Segment Open

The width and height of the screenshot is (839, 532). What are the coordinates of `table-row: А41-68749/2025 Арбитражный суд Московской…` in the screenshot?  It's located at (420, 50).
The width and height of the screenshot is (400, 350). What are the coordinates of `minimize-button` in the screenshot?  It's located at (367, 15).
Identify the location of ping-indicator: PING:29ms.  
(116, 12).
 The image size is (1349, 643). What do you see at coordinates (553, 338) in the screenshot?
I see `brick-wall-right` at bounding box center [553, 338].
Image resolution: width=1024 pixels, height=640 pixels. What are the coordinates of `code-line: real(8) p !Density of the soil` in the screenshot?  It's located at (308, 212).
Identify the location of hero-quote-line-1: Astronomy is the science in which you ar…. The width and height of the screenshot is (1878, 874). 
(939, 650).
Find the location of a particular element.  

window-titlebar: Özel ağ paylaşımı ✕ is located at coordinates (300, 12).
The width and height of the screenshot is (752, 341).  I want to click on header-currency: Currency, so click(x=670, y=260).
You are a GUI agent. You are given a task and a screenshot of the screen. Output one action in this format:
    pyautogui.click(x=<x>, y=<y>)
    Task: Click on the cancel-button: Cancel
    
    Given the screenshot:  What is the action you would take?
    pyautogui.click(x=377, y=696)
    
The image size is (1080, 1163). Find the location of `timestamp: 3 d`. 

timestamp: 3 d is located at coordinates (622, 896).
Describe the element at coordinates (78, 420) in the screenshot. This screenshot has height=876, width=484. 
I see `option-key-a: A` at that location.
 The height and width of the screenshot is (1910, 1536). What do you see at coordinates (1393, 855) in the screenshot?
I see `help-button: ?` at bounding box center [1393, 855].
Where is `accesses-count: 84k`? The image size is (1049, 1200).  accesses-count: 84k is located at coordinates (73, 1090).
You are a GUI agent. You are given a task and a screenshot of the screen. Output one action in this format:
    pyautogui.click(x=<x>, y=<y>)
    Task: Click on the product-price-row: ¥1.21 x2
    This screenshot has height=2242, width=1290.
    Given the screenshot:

Segment Closed

> [Description of the task] Can you write out all of the material above word for word, with no changes?

> [Result below]
The width and height of the screenshot is (839, 532). What are the coordinates of `table-row: А41-68749/2025 Арбитражный суд Московской…` in the screenshot?  It's located at (420, 50).
The width and height of the screenshot is (400, 350). What are the coordinates of `minimize-button` in the screenshot?  It's located at (367, 15).
Identify the location of ping-indicator: PING:29ms.  
(116, 12).
 The image size is (1349, 643). What do you see at coordinates (553, 338) in the screenshot?
I see `brick-wall-right` at bounding box center [553, 338].
Image resolution: width=1024 pixels, height=640 pixels. What are the coordinates of `code-line: real(8) p !Density of the soil` in the screenshot?  It's located at (308, 212).
Identify the location of hero-quote-line-1: Astronomy is the science in which you ar…. The width and height of the screenshot is (1878, 874). 
(939, 650).
Find the location of a particular element.  

window-titlebar: Özel ağ paylaşımı ✕ is located at coordinates (300, 12).
The width and height of the screenshot is (752, 341).  I want to click on header-currency: Currency, so click(x=670, y=260).
You are a GUI agent. You are given a task and a screenshot of the screen. Output one action in this format:
    pyautogui.click(x=<x>, y=<y>)
    Task: Click on the cancel-button: Cancel
    
    Given the screenshot:  What is the action you would take?
    pyautogui.click(x=377, y=696)
    
The image size is (1080, 1163). Find the location of `timestamp: 3 d`. 

timestamp: 3 d is located at coordinates (622, 896).
Describe the element at coordinates (78, 420) in the screenshot. This screenshot has height=876, width=484. 
I see `option-key-a: A` at that location.
 The height and width of the screenshot is (1910, 1536). What do you see at coordinates (1393, 855) in the screenshot?
I see `help-button: ?` at bounding box center [1393, 855].
Where is `accesses-count: 84k`? The image size is (1049, 1200).  accesses-count: 84k is located at coordinates (73, 1090).
You are a GUI agent. You are given a task and a screenshot of the screen. Output one action in this format:
    pyautogui.click(x=<x>, y=<y>)
    Task: Click on the product-price-row: ¥1.21 x2
    This screenshot has height=2242, width=1290.
    Given the screenshot:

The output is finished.